The touchpad is one of the biggest I’ve seen in a laptop, so you can move your cursor around the large screen without having to lift your finger. I also like that the area you can press for a left or right mouse click is correspondingly giant, extending two-thirds of the way up the pad. I never had to look down to see where my finger was before trying to click.
Most importantly, it’s ultra responsive to movements, taps, and zoom swipes. Not once did my tap fail to register, and not once did it mistake a tap for a mouse click.
The one imperfection is that it doesn’t feel smooth to the touch. I felt like I had to drag, rather than glide, my finger around it.
On the keyboard above it, the keys press and rebound with the right level of tension, and they're stiff enough to avoid accidental presses. Each key dips in the middle, and more than on most laptops, guiding your fingers into position during hectic gaming sessions.
It jams more keys in than other laptops this size, with a full set of function keys, play/pause and rewind/forward buttons, a compact number pad, a dedicated button for Acer's control center, and an in-line power button, which frees up space beneath the screen for a key that you click to switch between performance modes.

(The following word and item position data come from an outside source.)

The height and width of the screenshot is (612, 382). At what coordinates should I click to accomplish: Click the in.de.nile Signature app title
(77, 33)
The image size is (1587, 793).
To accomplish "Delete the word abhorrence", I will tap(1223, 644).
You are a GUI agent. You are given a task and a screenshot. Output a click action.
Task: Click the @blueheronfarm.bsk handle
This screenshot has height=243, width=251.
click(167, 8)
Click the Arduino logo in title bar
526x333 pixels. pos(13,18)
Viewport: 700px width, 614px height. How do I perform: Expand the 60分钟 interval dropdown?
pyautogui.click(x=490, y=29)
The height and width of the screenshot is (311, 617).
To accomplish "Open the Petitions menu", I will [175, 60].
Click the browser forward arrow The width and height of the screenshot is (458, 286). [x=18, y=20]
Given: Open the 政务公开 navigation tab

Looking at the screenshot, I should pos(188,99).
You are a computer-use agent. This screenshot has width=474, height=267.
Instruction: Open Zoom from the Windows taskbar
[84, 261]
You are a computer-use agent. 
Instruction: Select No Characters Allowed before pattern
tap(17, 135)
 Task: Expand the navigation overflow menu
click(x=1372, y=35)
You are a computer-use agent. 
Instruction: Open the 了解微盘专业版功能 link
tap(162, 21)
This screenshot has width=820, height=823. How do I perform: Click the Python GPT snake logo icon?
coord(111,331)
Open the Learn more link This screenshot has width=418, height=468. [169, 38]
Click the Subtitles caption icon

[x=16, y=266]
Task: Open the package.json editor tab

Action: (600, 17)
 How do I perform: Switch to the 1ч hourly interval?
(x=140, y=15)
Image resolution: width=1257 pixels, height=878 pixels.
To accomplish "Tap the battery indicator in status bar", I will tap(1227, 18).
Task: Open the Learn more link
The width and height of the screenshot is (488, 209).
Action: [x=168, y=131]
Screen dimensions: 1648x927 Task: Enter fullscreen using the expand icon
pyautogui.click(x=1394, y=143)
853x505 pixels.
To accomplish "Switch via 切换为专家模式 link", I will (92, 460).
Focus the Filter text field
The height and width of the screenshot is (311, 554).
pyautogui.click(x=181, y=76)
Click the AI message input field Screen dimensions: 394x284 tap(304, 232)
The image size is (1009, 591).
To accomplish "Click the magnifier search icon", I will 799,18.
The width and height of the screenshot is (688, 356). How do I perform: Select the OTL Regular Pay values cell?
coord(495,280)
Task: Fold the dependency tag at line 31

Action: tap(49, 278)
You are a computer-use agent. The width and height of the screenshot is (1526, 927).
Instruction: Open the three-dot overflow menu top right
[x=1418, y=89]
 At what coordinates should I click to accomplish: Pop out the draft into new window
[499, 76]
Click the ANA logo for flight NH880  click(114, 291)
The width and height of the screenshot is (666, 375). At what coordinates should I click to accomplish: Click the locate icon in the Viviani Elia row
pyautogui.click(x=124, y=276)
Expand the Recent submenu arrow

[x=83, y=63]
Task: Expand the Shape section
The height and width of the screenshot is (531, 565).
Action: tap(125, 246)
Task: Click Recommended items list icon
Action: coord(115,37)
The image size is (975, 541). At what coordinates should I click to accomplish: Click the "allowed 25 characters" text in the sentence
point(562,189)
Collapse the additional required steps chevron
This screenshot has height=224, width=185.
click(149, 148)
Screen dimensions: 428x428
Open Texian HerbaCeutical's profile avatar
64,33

One negative: Some important keys for gaming are too small. The left shift – the one you might use for sprinting in a first-person shooter – is about half the size of a normal shift key, and far smaller than the right shift key, which is less important for gaming. Tab is similarly stunted, and the bottom row of keys is slightly shorter than the others, which includes left control (which I always assign to crouch). It's a design choice I don't understand.
As you can tell, on the design front the Predator Helios 16 is far from perfect.
But that can’t be said of one huge selling point of this machine: The delightful 2560x1600p display, with a refresh rate of 240Hz.
The variant I tested didn’t have the mini-LED display that the most expensive version of this laptop has, but the IPS LCD screen still felt bright, detailed, and colorful, with pin-sharp faces, crisp particle effects, and suitably foreboding dark areas.
Whether it was orange fires dancing and casting shadows in Diablo 4, lightsabers clashing in Star Wars Jedi: Survivor or red neon signs reflecting in the streets of Cyberpunk 2077, every game I tested looked as good as I’ve seen it on a laptop, clear and vibrant, and a noticeable step up from the 1080p laptop gaming I'm used to.
Acer's brightness promises – 500 nits for my display – appear true, too. I play most of my games next to a large window that lets in a lot of light, and I could comfortably play at around 60% brightness. When I cranked the brightness up during the day, the screen was dazzlingly bright. I could use the laptop outside on a sunny day with no trouble, as long as I avoided the direct reflection of the sun on the screen.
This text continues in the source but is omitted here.